[Opening Materials provided section]
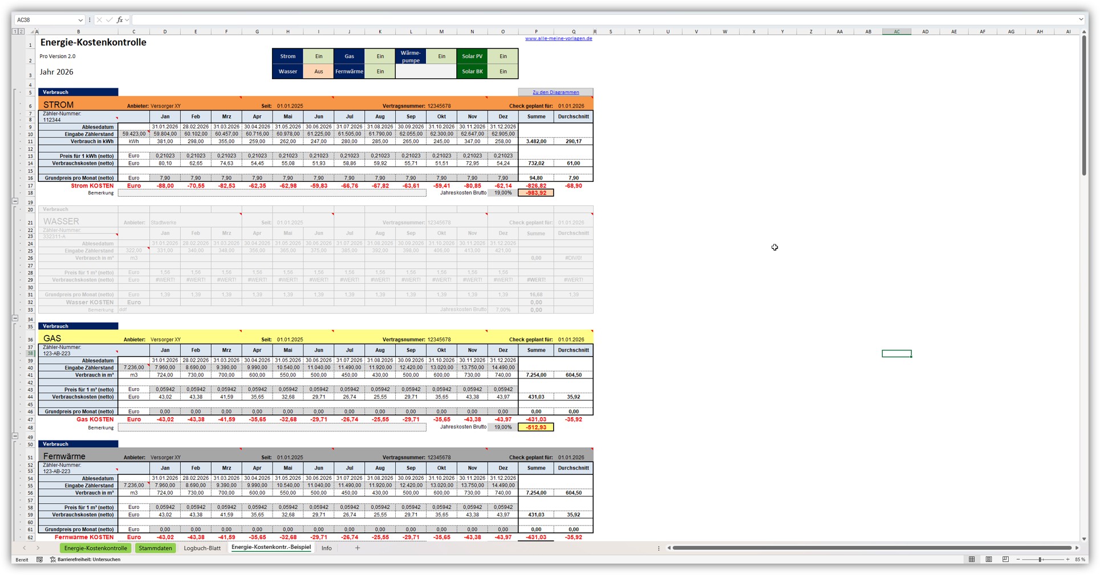Viewport: 1100px width, 575px height.
Task: Toggle the Solar PV Ein cell
Action: pyautogui.click(x=503, y=56)
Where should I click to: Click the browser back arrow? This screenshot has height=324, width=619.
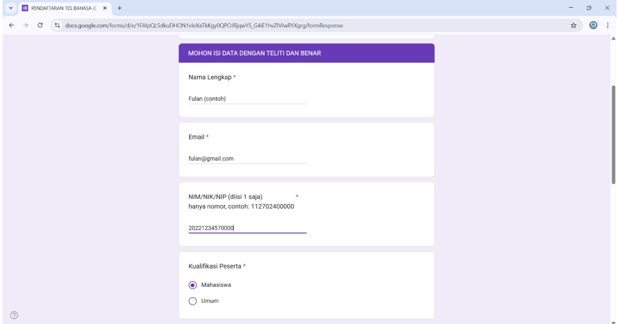(11, 25)
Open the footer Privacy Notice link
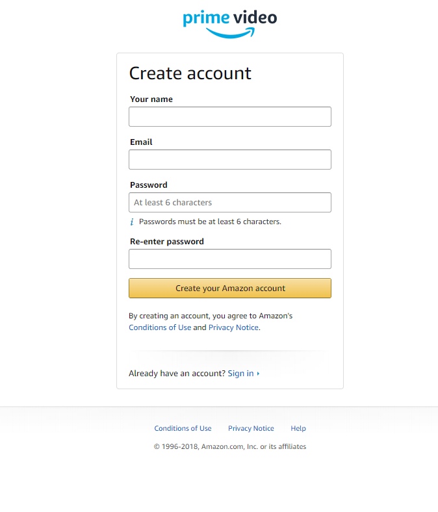 click(251, 429)
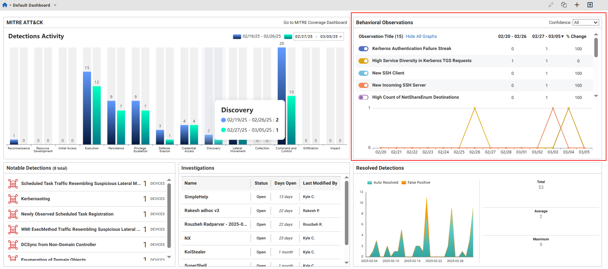The width and height of the screenshot is (608, 269).
Task: Toggle New SSH Client graph switch
Action: tap(363, 73)
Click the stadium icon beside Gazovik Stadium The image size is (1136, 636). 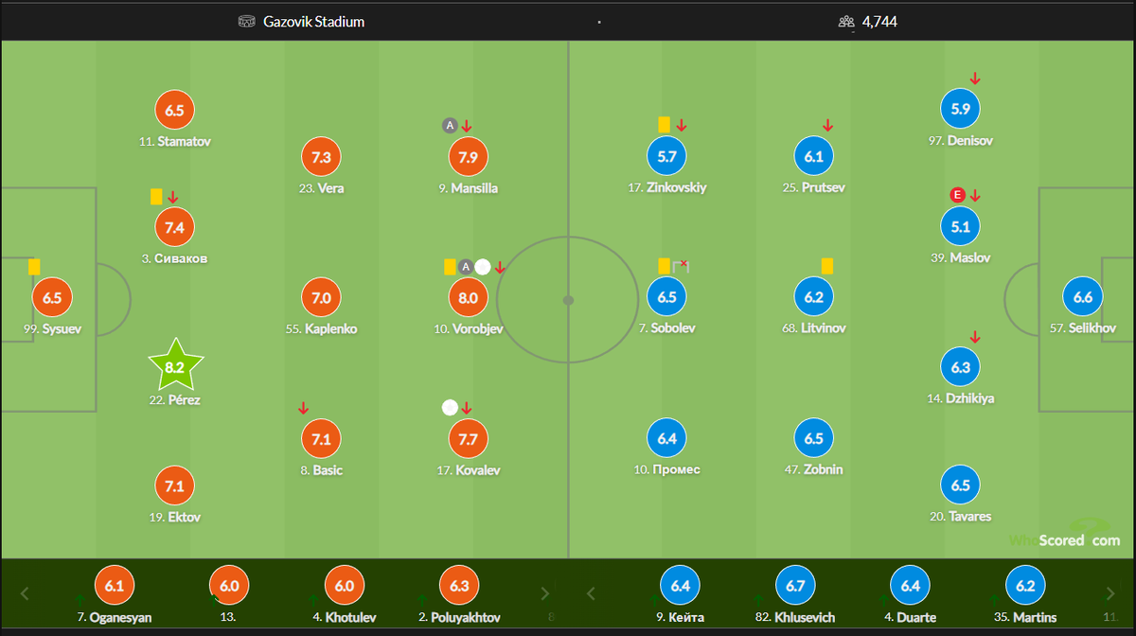(247, 22)
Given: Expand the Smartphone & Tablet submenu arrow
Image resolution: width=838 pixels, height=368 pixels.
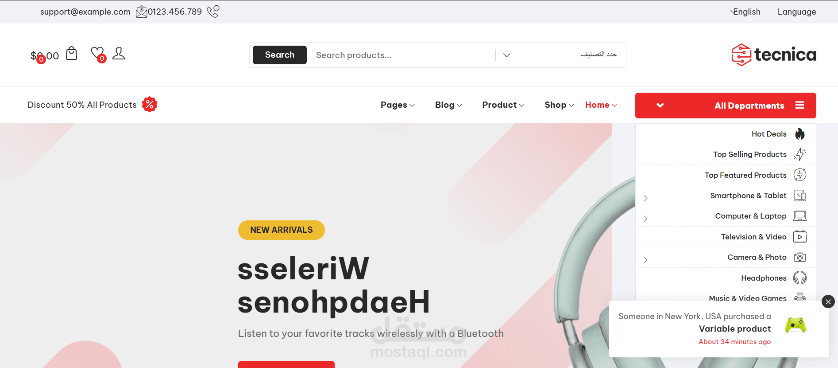Looking at the screenshot, I should (x=645, y=198).
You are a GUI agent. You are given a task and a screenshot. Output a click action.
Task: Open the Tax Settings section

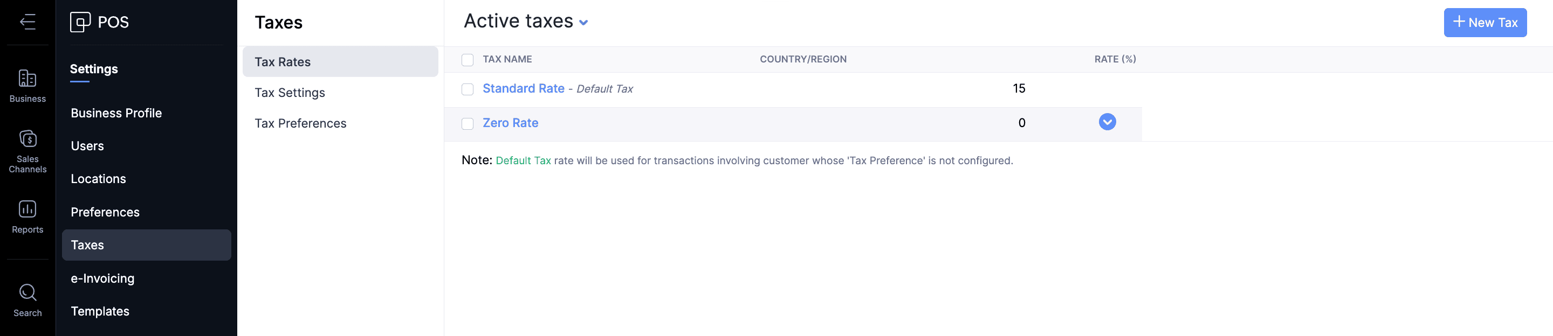pos(289,93)
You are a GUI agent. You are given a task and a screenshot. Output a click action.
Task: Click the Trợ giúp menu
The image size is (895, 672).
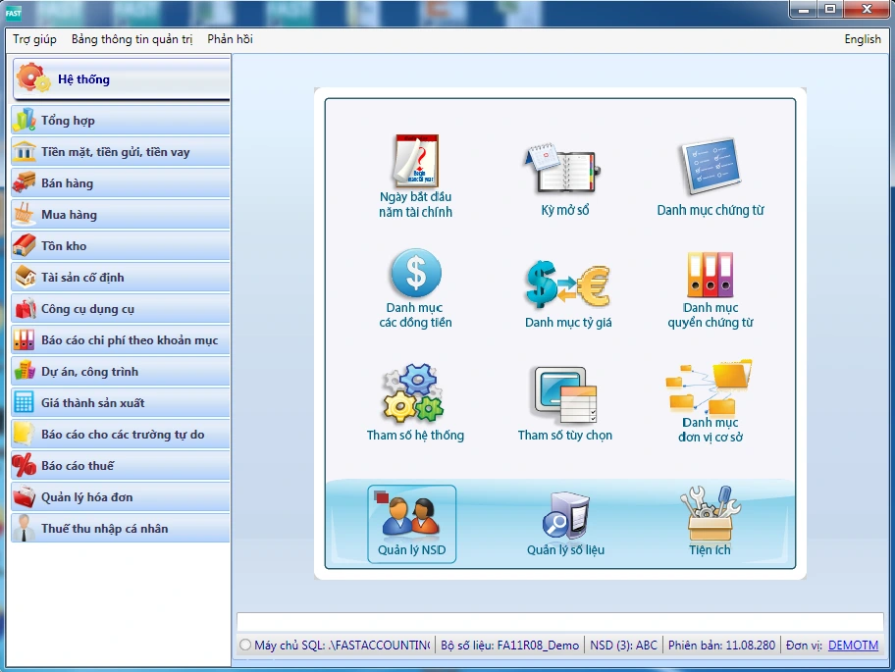pyautogui.click(x=35, y=39)
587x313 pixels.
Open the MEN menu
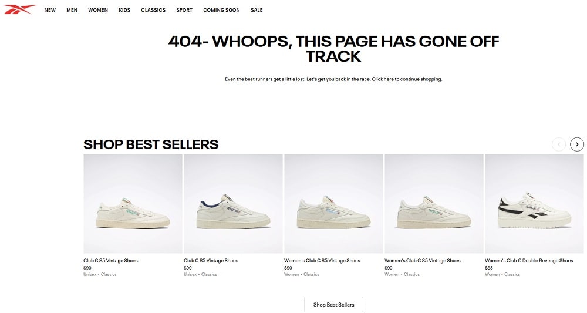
[Closing Materials provided section]
If the records contain pictures, skip them, and transcribe exactly every line from the one with "Given: Expand the" through the last line.

Solution:
Given: Expand the Smartphone & Tablet submenu arrow
Image resolution: width=838 pixels, height=368 pixels.
Looking at the screenshot, I should (x=645, y=198).
You are a GUI agent. You are given a task and a screenshot. Output a click action.
Task: Open the Tax Settings section

pos(289,93)
You are a GUI agent. You are given a task and a screenshot. Output a click action.
Task: Click the Trợ giúp menu
The image size is (895, 672).
pyautogui.click(x=35, y=39)
587x313 pixels.
Open the MEN menu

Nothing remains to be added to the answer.